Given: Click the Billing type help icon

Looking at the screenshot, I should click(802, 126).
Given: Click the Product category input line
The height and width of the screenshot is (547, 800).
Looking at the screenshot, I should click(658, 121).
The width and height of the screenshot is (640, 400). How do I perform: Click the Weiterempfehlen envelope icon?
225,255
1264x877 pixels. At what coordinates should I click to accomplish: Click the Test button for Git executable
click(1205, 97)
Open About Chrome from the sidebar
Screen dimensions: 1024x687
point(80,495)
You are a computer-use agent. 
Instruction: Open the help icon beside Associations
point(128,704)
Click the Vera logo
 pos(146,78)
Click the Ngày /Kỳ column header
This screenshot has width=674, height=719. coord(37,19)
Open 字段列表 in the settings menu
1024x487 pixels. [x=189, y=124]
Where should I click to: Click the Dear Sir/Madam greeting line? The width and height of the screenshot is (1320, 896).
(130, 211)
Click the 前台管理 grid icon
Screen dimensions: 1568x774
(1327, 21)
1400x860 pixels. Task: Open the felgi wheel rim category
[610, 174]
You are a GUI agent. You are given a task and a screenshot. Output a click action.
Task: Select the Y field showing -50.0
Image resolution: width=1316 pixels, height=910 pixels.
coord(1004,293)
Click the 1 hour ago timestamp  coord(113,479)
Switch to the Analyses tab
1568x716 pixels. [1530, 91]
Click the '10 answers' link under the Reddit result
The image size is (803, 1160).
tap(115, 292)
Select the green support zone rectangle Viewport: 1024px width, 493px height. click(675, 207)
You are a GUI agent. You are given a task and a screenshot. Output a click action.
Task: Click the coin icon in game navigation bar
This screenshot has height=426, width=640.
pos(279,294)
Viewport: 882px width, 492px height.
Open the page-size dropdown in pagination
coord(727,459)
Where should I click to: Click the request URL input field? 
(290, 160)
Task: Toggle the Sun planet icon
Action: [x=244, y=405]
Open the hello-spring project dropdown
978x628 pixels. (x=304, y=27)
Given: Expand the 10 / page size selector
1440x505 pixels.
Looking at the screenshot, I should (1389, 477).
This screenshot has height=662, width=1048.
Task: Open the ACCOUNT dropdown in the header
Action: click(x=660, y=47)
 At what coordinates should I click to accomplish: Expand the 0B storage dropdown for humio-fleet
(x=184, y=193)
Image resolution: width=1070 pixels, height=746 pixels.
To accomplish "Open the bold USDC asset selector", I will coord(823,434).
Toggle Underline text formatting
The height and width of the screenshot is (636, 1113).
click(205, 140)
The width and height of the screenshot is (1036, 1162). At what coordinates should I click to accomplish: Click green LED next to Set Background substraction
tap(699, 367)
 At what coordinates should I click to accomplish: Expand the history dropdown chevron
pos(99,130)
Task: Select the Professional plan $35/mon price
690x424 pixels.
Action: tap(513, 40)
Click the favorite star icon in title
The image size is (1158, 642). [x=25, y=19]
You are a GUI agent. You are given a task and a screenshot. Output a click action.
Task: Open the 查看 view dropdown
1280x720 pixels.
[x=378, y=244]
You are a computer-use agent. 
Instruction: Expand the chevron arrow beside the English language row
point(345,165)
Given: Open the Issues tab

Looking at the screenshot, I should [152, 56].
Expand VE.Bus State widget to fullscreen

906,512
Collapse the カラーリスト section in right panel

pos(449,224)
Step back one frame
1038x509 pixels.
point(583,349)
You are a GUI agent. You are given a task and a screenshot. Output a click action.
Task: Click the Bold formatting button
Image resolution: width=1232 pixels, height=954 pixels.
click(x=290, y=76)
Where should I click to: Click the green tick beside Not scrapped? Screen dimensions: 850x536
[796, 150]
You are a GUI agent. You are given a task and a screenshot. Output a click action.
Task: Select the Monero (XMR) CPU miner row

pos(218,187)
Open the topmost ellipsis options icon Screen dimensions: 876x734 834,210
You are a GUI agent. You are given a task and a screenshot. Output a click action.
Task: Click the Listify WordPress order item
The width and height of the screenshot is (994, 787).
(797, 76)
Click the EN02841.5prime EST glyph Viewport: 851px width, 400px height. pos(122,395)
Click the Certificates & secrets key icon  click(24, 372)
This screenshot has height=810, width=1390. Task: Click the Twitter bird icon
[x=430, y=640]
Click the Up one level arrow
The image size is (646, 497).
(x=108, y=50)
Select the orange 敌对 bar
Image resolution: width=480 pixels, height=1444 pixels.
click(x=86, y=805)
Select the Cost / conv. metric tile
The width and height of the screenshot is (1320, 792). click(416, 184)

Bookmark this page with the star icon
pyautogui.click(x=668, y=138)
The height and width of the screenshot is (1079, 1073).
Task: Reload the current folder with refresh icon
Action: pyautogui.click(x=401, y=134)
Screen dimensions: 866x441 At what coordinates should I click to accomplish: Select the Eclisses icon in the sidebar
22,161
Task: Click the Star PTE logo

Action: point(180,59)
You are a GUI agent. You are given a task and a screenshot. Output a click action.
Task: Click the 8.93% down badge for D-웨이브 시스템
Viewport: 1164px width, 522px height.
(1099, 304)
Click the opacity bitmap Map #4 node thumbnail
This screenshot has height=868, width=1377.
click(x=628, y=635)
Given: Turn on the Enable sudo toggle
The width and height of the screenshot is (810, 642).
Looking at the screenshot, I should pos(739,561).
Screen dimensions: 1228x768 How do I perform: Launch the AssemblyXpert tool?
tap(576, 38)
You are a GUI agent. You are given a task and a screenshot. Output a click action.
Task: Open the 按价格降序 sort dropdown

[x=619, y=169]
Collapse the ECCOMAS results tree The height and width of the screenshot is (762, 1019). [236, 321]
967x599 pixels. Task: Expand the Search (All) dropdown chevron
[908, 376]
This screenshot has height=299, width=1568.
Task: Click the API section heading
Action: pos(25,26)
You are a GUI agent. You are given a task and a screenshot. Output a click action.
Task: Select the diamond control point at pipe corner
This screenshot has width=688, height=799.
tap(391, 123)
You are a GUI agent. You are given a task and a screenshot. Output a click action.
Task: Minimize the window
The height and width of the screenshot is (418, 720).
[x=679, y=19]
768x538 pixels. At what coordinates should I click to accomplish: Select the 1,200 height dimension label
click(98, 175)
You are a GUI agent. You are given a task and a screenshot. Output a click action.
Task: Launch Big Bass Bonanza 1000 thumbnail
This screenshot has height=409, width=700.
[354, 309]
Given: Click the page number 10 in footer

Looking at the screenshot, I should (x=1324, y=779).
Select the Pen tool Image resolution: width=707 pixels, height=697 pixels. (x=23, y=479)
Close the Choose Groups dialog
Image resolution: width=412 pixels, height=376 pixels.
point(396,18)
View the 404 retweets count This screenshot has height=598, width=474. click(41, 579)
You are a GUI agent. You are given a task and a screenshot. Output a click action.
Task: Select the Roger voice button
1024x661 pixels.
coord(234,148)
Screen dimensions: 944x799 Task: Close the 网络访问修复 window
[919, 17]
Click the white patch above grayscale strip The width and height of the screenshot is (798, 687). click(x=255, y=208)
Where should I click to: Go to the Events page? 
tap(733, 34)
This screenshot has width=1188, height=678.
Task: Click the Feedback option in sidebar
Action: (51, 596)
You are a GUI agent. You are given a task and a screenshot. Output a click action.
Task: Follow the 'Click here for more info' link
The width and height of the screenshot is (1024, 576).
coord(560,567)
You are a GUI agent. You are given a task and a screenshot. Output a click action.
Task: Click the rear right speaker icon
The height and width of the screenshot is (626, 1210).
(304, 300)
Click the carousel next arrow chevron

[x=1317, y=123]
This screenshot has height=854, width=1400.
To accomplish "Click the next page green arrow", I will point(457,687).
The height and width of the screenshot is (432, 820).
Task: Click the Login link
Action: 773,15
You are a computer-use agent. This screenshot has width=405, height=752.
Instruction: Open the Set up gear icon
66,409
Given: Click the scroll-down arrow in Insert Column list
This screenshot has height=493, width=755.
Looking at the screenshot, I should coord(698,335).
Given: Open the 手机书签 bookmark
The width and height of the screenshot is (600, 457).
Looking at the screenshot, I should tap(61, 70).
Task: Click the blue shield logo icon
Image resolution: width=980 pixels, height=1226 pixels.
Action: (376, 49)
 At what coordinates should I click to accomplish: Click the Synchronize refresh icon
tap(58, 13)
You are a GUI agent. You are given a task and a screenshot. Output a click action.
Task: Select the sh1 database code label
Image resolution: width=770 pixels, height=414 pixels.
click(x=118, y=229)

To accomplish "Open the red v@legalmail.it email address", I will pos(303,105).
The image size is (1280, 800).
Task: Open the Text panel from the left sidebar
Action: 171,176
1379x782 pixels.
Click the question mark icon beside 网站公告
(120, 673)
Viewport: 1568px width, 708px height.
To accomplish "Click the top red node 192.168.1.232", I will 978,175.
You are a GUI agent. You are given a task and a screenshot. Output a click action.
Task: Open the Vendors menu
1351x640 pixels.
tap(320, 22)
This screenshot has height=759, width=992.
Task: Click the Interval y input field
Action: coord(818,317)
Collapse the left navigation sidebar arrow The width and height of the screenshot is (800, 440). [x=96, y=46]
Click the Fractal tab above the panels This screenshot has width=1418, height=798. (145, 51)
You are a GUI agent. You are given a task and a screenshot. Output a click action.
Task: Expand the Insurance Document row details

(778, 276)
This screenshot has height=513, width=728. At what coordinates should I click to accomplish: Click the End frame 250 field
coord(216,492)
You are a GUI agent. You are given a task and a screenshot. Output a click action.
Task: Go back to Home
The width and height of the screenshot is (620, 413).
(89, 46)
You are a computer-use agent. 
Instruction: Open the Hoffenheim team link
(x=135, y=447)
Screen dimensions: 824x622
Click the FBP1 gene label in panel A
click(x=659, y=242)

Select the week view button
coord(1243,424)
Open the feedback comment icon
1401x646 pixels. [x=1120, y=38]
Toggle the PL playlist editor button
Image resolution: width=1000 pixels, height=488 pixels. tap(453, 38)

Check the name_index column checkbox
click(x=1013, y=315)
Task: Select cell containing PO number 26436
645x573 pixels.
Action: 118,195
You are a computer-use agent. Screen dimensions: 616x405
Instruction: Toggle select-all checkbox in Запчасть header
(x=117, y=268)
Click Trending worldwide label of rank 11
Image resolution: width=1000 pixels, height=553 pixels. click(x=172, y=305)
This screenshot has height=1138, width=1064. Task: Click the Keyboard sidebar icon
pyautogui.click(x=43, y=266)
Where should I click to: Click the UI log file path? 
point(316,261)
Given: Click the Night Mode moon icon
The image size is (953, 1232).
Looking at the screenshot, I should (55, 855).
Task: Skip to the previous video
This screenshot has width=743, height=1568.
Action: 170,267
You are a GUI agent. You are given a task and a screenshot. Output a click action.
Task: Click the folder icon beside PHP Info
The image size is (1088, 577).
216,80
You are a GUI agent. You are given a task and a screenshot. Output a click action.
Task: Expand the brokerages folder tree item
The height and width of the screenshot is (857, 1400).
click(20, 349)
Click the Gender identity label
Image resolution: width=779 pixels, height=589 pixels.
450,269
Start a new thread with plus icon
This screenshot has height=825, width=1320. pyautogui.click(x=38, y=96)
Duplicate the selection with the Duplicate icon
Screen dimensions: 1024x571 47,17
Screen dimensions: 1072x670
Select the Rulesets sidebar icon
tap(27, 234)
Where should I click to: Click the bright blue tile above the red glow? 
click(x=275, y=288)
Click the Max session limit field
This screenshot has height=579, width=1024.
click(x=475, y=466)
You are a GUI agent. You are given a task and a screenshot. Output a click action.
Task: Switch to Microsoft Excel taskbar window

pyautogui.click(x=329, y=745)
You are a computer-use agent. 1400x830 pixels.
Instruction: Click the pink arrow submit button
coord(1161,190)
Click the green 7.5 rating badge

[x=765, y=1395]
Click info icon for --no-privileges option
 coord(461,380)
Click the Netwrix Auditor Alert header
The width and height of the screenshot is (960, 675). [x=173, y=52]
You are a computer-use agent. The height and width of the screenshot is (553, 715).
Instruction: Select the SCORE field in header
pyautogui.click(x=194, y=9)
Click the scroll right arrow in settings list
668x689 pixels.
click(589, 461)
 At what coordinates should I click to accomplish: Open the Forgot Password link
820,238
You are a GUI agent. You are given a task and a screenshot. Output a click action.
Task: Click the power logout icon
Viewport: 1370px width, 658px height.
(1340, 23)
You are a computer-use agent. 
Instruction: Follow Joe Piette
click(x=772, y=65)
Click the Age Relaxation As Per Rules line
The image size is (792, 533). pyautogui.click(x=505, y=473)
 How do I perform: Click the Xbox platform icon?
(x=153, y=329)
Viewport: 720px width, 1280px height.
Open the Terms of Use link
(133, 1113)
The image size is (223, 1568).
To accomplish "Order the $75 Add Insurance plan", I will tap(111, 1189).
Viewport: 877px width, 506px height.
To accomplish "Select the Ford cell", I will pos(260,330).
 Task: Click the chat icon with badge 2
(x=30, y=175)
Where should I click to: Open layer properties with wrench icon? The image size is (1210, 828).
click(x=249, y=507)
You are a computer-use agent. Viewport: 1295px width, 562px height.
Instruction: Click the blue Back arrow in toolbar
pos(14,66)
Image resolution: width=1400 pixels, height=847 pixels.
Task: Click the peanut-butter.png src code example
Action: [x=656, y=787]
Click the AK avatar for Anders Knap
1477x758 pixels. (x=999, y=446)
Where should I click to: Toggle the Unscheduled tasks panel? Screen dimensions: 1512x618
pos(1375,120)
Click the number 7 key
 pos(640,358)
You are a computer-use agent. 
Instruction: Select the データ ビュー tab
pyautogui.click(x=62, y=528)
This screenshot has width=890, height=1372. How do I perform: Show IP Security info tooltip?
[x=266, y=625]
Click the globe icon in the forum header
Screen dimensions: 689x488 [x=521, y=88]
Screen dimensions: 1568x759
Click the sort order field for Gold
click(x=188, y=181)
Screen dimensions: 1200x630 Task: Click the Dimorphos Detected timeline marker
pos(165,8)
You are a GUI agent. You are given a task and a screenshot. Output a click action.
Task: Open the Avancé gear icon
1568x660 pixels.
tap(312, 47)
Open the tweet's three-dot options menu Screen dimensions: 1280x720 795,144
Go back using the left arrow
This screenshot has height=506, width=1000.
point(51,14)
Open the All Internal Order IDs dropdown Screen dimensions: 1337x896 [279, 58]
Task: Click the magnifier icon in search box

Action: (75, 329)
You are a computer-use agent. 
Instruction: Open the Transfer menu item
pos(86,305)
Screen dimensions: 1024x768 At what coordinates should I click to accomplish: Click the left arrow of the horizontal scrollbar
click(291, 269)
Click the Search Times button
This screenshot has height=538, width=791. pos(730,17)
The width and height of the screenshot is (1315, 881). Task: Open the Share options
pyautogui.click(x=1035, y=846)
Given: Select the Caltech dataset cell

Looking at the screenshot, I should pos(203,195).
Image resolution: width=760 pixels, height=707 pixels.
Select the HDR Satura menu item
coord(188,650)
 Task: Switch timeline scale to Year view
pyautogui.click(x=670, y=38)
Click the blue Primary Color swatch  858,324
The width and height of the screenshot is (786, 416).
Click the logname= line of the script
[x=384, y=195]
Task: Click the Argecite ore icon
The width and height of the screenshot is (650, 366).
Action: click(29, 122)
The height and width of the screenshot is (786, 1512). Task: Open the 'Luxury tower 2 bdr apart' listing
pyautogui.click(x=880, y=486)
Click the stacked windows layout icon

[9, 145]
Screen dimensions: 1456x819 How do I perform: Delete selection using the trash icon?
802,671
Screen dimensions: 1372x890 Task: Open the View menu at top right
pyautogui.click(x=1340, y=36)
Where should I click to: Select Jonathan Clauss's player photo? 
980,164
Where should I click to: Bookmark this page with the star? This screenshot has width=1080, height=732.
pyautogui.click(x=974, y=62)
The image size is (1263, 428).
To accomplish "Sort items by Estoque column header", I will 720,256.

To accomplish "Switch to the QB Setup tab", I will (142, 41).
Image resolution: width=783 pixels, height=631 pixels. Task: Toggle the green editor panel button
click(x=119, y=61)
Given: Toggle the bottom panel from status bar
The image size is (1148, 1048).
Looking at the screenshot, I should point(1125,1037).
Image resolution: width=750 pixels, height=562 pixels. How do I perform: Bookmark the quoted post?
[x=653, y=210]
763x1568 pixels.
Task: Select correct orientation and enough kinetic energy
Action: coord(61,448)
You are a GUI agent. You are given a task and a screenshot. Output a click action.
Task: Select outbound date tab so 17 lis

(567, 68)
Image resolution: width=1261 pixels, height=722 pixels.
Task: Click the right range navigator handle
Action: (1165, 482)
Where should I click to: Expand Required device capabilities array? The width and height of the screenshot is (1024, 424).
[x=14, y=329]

= = = = = = =

[Your task]: Restate word for word the lines of the data above, starting at the line containing "Instruction: Click the pink" and ending at the line containing "You are a computer-use agent. The", both included, and nothing more.

[Exercise result]:
Instruction: Click the pink arrow submit button
coord(1161,190)
Click the green 7.5 rating badge

[x=765, y=1395]
Click info icon for --no-privileges option
 coord(461,380)
Click the Netwrix Auditor Alert header
The width and height of the screenshot is (960, 675). [x=173, y=52]
You are a computer-use agent. The height and width of the screenshot is (553, 715).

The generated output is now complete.